** Data listing follows **

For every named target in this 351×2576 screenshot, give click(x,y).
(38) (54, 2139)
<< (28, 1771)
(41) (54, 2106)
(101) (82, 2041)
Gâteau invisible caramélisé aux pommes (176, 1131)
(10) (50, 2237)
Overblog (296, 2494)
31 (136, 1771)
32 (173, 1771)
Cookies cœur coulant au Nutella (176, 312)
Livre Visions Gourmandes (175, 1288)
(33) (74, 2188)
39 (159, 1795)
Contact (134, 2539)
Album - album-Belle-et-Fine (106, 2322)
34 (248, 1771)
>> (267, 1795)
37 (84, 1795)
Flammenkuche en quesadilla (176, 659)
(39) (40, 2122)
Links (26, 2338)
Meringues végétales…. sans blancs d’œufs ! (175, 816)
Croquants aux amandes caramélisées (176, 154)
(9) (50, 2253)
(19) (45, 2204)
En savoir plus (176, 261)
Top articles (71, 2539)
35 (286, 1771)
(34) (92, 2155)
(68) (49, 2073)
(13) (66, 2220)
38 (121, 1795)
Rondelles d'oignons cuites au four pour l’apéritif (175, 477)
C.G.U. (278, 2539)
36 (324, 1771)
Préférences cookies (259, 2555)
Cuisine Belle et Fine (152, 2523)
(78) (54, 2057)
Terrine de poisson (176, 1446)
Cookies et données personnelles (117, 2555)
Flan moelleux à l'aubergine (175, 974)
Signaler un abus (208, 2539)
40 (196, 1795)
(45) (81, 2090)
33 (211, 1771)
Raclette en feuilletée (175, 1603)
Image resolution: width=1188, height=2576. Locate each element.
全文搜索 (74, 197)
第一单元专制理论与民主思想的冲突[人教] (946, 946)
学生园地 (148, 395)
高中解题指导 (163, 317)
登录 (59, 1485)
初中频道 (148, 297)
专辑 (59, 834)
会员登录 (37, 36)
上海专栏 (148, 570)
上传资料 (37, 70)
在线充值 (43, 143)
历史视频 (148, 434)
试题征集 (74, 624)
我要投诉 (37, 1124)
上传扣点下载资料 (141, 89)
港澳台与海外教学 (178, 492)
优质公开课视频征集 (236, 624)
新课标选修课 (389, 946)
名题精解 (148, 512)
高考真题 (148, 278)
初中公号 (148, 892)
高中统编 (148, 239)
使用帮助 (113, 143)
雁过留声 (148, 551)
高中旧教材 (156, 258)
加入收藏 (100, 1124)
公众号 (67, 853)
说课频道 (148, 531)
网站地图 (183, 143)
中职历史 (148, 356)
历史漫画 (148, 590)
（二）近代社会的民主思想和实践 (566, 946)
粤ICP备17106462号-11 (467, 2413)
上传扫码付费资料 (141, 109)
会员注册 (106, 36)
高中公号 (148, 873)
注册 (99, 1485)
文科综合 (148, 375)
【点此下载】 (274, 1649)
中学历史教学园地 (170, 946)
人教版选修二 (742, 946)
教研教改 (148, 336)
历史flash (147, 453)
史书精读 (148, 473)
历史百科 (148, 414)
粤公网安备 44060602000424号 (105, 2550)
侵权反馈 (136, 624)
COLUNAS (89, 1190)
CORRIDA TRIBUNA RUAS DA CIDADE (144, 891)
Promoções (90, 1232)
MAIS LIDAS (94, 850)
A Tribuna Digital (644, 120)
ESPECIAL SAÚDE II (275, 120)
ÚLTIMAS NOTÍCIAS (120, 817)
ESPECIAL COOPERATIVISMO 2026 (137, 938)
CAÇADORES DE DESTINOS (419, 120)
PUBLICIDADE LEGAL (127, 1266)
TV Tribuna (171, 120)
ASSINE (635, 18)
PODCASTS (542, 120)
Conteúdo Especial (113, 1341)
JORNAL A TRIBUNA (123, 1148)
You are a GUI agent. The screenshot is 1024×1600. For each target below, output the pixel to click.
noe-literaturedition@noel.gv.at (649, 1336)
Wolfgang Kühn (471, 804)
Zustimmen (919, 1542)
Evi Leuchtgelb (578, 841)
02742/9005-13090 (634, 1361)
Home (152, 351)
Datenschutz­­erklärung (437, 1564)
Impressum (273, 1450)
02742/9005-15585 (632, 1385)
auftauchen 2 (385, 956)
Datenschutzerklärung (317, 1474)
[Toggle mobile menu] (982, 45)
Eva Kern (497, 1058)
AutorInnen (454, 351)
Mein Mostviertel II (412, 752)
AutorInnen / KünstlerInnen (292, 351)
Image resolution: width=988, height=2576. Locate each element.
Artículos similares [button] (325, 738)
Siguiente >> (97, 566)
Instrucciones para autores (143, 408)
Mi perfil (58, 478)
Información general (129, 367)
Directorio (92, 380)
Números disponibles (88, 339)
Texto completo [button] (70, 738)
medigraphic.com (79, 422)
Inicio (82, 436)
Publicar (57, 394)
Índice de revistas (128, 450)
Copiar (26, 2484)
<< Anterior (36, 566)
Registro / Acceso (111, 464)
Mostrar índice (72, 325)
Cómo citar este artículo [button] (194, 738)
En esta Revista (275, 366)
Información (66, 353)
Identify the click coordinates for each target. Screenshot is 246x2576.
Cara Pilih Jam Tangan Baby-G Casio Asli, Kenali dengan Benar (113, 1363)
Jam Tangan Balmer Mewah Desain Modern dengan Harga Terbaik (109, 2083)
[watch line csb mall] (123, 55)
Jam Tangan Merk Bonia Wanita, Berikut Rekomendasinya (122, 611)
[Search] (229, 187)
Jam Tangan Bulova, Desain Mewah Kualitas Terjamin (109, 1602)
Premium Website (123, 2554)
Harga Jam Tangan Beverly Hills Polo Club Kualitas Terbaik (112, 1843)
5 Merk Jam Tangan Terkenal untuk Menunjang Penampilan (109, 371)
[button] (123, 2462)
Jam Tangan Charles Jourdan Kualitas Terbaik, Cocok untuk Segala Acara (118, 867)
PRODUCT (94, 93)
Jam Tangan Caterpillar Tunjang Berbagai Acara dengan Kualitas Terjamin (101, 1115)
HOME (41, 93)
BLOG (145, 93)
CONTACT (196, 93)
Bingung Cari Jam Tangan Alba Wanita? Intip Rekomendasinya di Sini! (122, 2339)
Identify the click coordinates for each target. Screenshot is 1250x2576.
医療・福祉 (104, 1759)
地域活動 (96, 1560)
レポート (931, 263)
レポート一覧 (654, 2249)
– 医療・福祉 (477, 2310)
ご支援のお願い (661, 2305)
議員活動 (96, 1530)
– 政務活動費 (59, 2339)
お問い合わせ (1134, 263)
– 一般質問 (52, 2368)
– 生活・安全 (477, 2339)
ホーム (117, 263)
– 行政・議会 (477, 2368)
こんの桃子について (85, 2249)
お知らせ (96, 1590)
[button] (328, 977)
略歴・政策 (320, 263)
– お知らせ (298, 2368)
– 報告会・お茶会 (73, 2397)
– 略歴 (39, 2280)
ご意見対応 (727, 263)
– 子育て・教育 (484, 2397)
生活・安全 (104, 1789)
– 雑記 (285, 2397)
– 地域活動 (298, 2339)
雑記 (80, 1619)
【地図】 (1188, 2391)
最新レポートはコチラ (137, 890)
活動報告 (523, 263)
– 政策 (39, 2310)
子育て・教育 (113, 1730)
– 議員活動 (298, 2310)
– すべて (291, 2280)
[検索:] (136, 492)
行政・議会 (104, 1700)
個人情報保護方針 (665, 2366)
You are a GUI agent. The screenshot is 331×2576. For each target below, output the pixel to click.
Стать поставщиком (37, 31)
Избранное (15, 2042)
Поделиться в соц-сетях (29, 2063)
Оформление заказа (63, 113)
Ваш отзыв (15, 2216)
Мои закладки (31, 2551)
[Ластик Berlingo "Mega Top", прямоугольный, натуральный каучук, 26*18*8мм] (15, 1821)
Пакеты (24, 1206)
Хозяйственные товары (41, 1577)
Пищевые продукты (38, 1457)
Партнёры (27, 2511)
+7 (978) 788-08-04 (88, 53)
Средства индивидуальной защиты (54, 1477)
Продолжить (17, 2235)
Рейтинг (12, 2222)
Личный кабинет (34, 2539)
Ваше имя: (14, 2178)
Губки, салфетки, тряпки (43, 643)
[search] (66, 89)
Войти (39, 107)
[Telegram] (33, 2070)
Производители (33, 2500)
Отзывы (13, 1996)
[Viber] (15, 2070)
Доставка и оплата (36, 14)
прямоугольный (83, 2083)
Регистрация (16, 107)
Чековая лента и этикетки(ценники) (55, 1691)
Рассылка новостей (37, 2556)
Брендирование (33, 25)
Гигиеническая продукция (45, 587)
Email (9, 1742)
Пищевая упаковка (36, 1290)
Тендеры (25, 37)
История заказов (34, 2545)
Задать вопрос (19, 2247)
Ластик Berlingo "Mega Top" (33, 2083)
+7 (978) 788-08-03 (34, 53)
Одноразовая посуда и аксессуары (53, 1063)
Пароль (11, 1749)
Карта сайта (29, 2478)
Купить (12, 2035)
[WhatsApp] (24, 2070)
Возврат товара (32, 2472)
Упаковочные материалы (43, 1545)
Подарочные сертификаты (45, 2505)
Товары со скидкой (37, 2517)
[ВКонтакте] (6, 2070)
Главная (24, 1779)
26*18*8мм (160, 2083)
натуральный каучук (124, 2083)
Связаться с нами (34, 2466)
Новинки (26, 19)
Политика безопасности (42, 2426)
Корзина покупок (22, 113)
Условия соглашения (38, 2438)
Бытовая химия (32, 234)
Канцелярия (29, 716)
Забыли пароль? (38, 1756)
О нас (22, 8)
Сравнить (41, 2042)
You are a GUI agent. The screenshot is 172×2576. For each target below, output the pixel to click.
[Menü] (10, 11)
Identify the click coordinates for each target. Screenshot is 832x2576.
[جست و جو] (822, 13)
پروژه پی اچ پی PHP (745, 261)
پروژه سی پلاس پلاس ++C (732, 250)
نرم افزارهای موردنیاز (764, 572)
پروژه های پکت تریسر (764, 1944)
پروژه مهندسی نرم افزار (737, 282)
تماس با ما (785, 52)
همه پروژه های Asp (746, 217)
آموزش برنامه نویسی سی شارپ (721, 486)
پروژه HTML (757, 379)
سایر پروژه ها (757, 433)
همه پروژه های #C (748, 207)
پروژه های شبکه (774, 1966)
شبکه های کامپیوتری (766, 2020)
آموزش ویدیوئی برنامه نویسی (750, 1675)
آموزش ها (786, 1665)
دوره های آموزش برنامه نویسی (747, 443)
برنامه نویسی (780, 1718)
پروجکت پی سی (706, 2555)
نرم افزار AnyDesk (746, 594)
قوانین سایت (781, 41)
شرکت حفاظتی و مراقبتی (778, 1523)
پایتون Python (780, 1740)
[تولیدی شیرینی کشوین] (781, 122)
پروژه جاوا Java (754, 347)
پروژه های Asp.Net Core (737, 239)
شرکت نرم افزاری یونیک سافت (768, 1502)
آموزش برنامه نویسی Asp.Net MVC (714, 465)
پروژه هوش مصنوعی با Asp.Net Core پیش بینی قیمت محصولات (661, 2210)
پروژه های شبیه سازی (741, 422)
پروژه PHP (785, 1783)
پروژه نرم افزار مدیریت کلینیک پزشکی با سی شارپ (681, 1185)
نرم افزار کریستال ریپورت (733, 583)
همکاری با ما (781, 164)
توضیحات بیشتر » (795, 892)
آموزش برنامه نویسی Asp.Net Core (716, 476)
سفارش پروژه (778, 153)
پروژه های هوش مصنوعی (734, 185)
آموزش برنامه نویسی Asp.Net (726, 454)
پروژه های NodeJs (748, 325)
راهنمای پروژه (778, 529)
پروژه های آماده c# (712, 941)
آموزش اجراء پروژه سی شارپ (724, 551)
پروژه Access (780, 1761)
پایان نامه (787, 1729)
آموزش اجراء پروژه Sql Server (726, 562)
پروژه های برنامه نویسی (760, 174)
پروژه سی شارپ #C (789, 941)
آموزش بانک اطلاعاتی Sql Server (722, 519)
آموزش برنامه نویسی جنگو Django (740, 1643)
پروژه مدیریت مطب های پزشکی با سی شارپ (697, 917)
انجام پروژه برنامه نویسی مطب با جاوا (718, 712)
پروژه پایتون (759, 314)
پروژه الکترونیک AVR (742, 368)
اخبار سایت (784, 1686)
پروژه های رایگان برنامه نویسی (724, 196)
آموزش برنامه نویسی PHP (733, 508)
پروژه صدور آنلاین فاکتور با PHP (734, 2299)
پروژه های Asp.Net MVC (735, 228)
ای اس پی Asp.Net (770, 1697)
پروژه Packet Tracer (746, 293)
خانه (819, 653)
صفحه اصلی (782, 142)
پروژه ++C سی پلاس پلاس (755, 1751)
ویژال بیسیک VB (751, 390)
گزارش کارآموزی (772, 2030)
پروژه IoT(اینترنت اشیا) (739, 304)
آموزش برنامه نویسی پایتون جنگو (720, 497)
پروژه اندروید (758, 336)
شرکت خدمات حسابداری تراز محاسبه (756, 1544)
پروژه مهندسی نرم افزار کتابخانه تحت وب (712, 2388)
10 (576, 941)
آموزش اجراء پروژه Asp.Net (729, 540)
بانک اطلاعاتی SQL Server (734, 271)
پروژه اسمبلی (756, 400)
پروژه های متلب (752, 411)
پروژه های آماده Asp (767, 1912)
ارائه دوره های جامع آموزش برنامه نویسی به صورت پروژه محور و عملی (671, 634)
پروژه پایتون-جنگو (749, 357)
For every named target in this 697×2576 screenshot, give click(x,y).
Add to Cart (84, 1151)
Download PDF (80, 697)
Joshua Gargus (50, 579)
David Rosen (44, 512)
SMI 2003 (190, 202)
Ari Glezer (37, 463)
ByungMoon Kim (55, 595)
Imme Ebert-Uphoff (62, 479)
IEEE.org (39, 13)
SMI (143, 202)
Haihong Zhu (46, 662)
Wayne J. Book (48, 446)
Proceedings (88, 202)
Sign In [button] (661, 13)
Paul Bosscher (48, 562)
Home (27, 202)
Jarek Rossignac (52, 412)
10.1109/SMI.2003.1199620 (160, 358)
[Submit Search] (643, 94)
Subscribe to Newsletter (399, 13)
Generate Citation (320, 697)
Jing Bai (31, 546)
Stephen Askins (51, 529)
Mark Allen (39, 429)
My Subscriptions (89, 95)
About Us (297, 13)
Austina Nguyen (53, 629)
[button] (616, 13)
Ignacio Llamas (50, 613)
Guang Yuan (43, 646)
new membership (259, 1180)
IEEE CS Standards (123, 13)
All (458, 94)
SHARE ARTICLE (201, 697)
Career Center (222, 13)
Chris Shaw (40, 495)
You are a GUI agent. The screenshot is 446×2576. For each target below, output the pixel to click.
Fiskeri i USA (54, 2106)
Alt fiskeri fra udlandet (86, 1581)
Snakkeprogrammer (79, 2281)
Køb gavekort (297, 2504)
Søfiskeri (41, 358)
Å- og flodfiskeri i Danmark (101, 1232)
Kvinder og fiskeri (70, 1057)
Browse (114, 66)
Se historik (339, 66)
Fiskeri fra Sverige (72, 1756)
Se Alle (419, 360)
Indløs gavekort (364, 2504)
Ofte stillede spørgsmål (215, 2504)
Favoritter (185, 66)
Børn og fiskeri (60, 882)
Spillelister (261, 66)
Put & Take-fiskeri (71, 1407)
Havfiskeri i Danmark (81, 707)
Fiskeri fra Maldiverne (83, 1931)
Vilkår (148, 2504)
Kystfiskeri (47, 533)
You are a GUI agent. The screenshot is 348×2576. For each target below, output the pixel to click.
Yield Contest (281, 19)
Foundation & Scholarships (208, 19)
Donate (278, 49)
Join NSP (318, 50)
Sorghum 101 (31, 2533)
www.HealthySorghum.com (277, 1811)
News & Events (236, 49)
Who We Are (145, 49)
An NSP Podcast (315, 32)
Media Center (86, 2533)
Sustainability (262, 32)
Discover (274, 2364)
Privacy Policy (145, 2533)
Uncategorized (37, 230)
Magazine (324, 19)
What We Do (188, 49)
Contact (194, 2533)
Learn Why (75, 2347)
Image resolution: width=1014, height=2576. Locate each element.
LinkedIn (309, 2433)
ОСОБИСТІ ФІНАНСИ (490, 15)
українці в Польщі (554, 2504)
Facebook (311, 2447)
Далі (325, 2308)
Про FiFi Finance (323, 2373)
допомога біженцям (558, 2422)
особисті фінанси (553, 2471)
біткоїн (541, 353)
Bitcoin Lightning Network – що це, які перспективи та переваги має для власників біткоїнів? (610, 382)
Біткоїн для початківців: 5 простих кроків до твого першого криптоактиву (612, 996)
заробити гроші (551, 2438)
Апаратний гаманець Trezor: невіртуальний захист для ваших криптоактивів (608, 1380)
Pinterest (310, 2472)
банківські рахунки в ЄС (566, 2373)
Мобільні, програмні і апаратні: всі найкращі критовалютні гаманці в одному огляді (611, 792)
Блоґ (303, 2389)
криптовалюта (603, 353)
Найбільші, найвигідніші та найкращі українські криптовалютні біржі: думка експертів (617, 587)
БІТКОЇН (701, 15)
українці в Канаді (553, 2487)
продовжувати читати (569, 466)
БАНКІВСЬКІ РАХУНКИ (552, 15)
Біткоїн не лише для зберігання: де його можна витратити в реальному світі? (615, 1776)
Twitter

** End of Data listing **

When a line of the data holds the string "مدیریت", pick it out and copy it.

پروژه نرم افزار مدیریت کلینیک پزشکی با سی شارپ (681, 1185)
پروژه مدیریت مطب های پزشکی با سی شارپ (697, 917)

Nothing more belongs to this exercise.